··· Texte extrait ···

Même réaction d’étonnement à Berlin : « Nous n’avons pas la connaissance d’une demande de la part d’Israël sur l’accueil des migrants subsahariens. L’Allemagne a déjà rempli ses obligations humanitaires », déclare-t-on au ministère de l’Intérieur allemand.

2. Pourquoi a-t-il été annulé ?

Ce même lundi 2 avril, quelques heures après la signature de l’accord avec l’ONU, Netanyahou se livre à une volte-face spectaculaire. Par le biais de sa page Facebook, il suspend d’abord l’accord, puis il l’annule : « Après des consultations avec le ministre de l’Intérieur et les représentants des comités citoyens de Tel-Aviv sud, j’ai décidé d’annuler l’accord. » Pourquoi un revirement si inattendu ? Quels facteurs ont poussé le gouvernement à faire demi-tour ?

Le Premier ministre a cédé aux pressions de la droite et des habitants les plus réfractaires aux migrants

L’emballement médiatique n’aide guère à comprendre. C’est pourquoi Jean-Marc Liling, directeur du Centre international pour les migrations et l’intégration (Cimi) et expert du droit d’asile israélien, prend du recul et décrypte : « Le Premier ministre a cédé aux pressions de la droite et des habitants les plus réfractaires aux migrants. Ils ont perçu l’accord comme une façon de se plier à la pression internationale, des ONG et de la gauche. Il a aussi trop écouté les réseaux sociaux. »

···

Reproduisez fidèlement le passage de l'extrait sur l'accord annulé par Netanyahou, en commençant par « Même réaction d’étonnement » et en continuant jusqu'à « de l’Intérieur allemand. ». Les entrées ne jouent aucun rôle dans cet exercice.

··· Données fournies ···

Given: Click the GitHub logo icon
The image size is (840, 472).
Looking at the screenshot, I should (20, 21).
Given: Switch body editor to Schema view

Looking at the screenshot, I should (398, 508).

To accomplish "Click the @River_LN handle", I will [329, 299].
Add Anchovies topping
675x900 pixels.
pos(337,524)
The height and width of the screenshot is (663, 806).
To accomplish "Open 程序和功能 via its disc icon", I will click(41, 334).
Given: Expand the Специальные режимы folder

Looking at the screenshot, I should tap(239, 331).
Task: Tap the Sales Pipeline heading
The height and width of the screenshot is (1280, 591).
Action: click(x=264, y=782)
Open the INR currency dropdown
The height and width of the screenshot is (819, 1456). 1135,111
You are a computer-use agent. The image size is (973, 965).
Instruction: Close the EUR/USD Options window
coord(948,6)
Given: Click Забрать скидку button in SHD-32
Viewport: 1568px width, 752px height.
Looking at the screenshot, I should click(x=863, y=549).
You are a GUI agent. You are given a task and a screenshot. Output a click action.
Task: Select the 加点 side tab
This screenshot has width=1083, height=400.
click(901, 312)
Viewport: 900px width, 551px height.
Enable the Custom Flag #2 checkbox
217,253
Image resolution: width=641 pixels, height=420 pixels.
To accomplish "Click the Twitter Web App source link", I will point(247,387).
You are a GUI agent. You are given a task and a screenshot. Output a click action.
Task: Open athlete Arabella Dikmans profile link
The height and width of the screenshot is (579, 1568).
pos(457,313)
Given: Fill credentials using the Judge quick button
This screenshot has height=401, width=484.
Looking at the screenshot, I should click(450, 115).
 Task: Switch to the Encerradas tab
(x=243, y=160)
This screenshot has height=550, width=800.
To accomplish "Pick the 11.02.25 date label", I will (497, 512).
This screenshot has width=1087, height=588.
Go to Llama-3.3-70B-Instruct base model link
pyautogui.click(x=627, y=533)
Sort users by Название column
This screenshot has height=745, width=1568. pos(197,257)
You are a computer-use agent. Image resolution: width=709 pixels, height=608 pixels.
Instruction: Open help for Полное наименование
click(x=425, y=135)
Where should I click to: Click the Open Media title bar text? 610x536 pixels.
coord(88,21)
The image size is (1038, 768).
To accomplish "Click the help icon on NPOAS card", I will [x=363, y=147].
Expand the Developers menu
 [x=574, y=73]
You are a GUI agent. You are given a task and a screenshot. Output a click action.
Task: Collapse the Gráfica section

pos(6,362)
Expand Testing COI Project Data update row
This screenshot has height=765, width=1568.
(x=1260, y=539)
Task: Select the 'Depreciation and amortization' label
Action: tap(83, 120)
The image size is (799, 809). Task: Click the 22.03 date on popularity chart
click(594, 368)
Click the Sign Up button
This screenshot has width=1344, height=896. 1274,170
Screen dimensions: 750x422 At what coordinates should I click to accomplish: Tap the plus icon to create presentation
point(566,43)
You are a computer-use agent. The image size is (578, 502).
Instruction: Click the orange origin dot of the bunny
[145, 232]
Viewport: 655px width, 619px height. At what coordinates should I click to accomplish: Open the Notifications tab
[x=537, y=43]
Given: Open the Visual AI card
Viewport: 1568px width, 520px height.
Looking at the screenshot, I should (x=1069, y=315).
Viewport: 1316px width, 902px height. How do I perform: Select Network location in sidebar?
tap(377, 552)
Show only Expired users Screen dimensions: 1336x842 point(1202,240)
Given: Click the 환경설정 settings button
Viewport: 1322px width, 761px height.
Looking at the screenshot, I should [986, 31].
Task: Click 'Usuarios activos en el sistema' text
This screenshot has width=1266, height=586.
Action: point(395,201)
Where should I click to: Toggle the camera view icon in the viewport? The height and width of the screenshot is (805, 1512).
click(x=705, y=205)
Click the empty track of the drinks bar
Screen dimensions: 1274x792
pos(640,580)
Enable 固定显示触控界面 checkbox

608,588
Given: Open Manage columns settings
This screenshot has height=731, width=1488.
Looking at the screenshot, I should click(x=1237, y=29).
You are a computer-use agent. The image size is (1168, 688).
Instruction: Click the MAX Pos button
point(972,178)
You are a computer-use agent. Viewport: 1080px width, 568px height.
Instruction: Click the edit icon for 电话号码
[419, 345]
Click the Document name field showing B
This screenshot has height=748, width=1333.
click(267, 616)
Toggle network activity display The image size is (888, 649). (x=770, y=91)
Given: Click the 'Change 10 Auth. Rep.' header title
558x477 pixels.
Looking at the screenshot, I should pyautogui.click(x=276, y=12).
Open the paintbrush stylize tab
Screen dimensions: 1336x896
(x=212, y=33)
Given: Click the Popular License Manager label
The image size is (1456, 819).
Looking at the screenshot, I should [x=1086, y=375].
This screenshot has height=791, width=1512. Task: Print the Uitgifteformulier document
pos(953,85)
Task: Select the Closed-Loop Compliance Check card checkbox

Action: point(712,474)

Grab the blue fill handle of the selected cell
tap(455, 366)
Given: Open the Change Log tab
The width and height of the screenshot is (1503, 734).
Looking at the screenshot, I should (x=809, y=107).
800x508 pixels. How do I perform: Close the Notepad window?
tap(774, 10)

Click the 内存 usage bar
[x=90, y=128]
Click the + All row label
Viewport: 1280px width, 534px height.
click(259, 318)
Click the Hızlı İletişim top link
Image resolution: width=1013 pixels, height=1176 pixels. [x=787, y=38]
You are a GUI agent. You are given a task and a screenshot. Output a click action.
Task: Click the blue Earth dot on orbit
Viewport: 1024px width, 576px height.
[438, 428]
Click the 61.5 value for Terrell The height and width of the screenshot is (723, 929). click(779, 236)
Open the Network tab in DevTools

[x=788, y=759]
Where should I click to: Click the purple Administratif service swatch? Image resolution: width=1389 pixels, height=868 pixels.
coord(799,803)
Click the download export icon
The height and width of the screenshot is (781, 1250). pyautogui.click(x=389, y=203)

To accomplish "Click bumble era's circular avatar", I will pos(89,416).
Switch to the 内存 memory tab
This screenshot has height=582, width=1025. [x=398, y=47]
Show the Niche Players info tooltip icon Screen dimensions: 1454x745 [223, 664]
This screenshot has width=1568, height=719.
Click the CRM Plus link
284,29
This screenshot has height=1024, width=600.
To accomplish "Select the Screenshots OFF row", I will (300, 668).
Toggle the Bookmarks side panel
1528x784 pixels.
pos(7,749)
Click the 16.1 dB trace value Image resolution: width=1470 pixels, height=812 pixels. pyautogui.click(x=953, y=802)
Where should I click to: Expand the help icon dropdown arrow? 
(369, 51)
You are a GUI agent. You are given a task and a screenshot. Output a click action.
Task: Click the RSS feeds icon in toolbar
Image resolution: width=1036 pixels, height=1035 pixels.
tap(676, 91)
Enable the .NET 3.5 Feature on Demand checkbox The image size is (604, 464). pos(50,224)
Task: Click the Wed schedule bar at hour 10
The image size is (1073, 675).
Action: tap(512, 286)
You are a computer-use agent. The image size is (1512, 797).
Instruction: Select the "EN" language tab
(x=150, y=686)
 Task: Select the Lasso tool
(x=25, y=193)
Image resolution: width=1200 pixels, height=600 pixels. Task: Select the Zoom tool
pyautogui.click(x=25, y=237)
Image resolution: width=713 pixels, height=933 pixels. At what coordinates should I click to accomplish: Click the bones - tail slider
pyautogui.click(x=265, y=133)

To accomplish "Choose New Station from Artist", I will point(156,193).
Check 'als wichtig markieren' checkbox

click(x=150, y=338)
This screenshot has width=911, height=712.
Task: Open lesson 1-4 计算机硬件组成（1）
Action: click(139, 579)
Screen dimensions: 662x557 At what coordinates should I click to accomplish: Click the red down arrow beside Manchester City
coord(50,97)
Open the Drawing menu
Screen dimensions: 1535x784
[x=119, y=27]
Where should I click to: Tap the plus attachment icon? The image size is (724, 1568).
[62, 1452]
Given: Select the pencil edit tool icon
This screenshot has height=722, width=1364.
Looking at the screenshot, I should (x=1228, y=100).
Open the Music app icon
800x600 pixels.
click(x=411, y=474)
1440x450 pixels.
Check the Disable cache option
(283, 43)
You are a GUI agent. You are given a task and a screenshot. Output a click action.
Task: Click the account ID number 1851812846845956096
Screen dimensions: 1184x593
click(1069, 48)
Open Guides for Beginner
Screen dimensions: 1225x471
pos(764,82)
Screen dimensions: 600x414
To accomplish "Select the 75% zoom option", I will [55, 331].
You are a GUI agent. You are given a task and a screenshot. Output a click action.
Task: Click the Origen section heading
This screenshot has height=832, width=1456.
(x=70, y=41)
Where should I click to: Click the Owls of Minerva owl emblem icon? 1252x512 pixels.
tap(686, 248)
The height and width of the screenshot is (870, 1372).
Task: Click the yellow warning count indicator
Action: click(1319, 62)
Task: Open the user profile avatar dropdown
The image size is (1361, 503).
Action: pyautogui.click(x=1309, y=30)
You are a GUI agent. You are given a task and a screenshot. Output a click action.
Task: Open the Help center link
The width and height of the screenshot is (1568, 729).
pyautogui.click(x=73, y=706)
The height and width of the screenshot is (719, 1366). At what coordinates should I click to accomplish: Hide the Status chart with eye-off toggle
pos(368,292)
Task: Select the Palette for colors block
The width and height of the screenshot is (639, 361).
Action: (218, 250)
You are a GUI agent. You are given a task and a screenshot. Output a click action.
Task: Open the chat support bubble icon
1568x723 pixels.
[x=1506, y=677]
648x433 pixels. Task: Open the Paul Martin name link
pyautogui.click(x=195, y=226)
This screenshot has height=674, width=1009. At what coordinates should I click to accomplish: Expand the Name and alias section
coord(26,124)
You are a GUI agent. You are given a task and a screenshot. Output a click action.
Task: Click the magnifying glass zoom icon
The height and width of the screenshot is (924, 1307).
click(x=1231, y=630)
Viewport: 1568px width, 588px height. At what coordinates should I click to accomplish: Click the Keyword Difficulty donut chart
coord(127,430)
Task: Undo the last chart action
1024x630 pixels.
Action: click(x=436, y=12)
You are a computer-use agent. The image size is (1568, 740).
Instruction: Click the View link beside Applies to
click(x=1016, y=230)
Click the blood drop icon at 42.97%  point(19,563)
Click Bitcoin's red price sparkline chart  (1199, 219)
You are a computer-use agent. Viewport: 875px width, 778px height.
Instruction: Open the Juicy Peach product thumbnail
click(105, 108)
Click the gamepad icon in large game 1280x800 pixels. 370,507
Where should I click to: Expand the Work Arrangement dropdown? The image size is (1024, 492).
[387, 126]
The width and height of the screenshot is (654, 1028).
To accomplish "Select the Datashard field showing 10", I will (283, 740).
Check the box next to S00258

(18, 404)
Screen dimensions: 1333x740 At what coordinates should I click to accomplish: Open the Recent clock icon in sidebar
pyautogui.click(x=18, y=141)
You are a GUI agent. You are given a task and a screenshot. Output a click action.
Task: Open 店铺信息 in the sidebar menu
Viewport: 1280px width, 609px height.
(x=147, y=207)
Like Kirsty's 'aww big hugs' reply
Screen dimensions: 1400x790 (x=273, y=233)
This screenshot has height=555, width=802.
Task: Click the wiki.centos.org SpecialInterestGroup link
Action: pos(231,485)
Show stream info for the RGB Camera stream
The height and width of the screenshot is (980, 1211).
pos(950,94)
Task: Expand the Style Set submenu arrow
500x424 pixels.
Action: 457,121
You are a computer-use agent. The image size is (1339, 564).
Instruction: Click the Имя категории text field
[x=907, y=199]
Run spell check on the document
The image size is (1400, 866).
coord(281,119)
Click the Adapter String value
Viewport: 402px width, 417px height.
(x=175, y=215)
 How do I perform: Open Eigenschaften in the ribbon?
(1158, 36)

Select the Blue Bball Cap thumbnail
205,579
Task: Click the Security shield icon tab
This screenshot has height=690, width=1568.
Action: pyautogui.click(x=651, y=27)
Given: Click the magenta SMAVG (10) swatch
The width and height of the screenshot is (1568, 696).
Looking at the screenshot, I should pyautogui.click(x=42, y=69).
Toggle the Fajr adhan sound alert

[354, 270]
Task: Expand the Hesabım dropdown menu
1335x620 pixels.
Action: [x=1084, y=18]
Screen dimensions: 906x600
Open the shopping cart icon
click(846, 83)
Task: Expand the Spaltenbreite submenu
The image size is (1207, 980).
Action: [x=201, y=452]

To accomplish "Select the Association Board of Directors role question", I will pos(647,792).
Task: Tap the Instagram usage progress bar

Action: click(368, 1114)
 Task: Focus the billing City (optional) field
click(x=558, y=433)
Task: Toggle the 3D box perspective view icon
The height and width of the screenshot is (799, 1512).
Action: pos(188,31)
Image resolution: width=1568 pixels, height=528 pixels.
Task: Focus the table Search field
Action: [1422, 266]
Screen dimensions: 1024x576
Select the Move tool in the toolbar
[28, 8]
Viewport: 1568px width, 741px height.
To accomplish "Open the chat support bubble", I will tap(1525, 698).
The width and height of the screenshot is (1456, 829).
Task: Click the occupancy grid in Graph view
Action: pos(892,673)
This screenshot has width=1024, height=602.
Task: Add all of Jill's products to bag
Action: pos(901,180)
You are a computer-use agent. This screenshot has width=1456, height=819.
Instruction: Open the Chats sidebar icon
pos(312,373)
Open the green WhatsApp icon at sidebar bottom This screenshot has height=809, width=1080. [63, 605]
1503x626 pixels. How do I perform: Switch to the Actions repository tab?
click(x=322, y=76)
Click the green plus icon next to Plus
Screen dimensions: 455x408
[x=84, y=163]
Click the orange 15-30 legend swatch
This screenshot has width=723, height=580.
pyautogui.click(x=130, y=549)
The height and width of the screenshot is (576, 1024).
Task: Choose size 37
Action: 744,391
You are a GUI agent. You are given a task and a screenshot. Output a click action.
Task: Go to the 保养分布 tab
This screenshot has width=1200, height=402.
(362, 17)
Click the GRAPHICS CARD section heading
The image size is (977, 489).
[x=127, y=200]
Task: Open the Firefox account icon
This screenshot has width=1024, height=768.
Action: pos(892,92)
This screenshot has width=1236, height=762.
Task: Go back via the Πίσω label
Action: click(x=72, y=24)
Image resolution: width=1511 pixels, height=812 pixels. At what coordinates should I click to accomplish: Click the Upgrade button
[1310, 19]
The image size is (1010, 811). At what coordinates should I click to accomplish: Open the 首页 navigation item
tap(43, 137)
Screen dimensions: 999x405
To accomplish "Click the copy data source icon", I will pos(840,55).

···

Exercice corrigé
Même réaction d’étonnement à Berlin : « Nous n’avons pas la connaissance d’une demande de la part d’Israël sur l’accueil des migrants subsahariens. L’Allemagne a déjà rempli ses obligations humanitaires », déclare-t-on au ministère de l’Intérieur allemand.